#### [Stored data entries]

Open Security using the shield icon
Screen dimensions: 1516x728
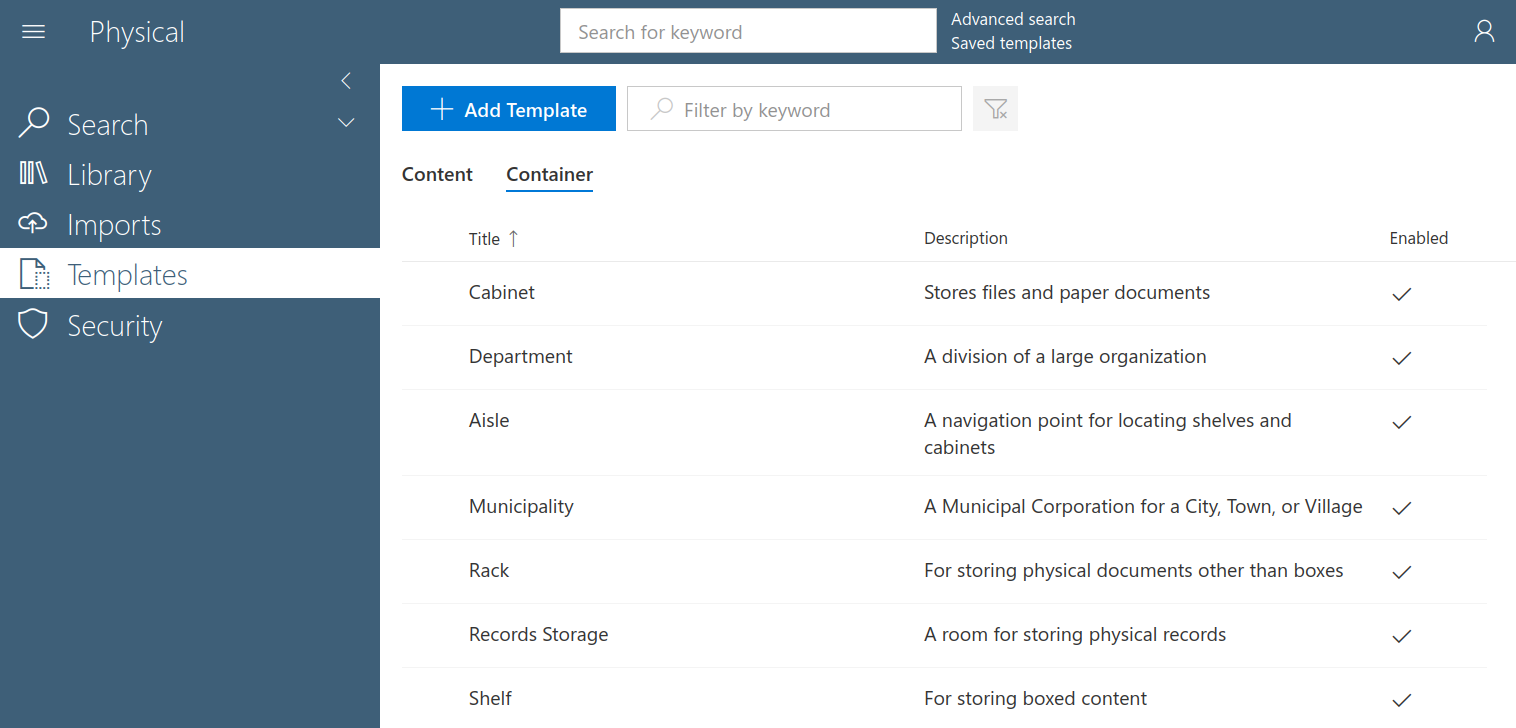(x=33, y=324)
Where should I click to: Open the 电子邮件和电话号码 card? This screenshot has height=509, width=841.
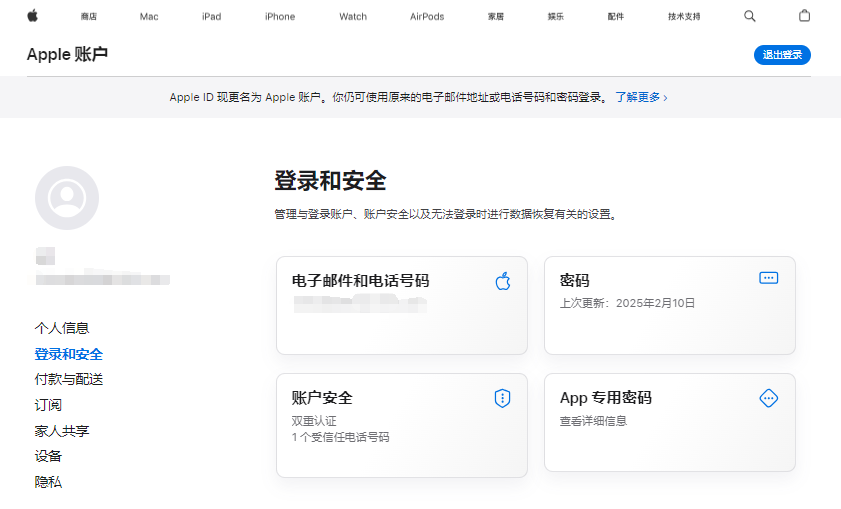[401, 305]
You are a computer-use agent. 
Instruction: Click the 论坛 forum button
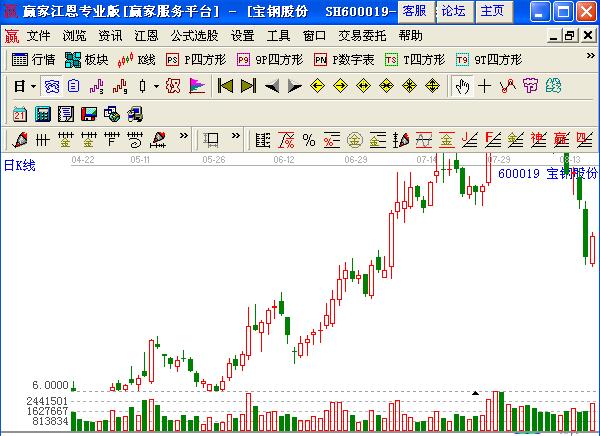point(453,11)

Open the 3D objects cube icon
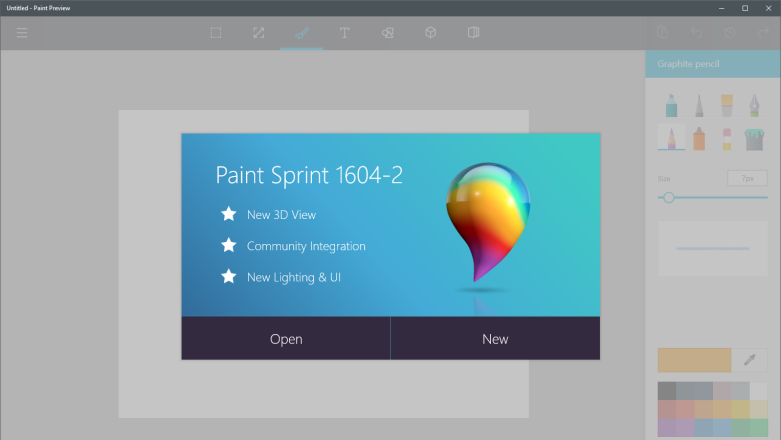[430, 33]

#### [WHAT IS EXPECTED]
All entries must be output unchanged, with every picture omitted.

#### [WRITTEN SOLUTION]
Open Security using the shield icon
Screen dimensions: 1516x728
(x=33, y=324)
Where should I click to: Open the 电子邮件和电话号码 card? This screenshot has height=509, width=841.
[401, 305]
You are a computer-use agent. 
Instruction: Click the 论坛 forum button
point(453,11)

Open the 3D objects cube icon
[430, 33]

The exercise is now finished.